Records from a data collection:
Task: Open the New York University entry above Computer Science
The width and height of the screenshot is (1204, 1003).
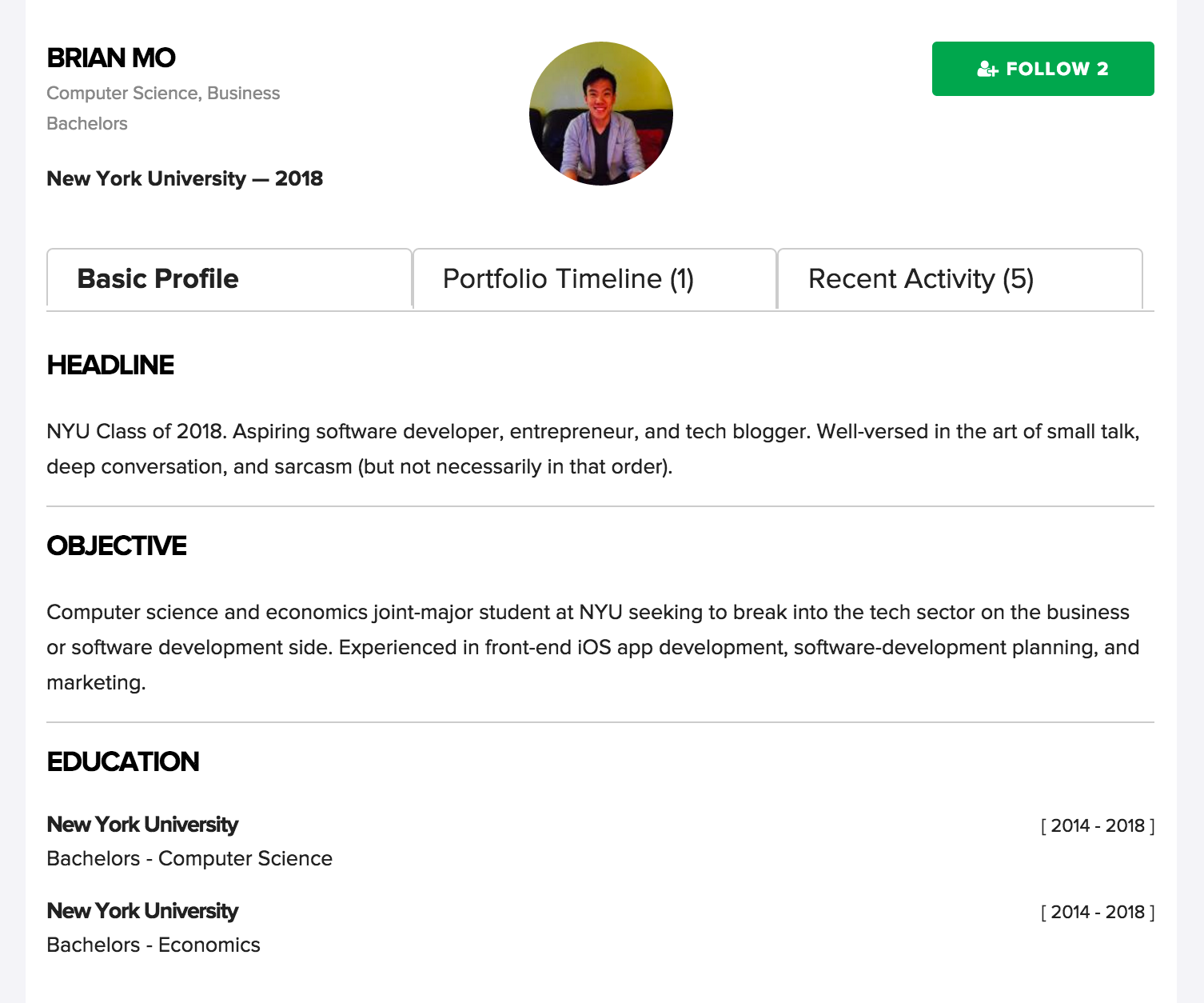Action: [142, 825]
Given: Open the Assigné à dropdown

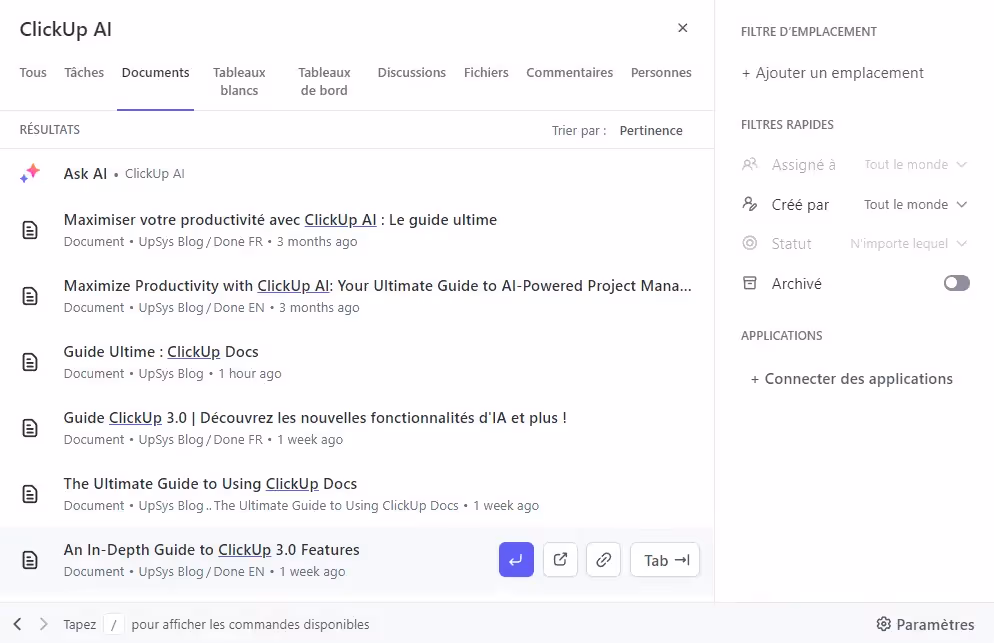Looking at the screenshot, I should pyautogui.click(x=915, y=165).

Work request. Reprint the entries above exactly, images removed.

Written reply.
Task: Open the New York University entry above Computer Science
The width and height of the screenshot is (1204, 1003).
Action: [142, 825]
Given: Open the Assigné à dropdown

Looking at the screenshot, I should pyautogui.click(x=915, y=165).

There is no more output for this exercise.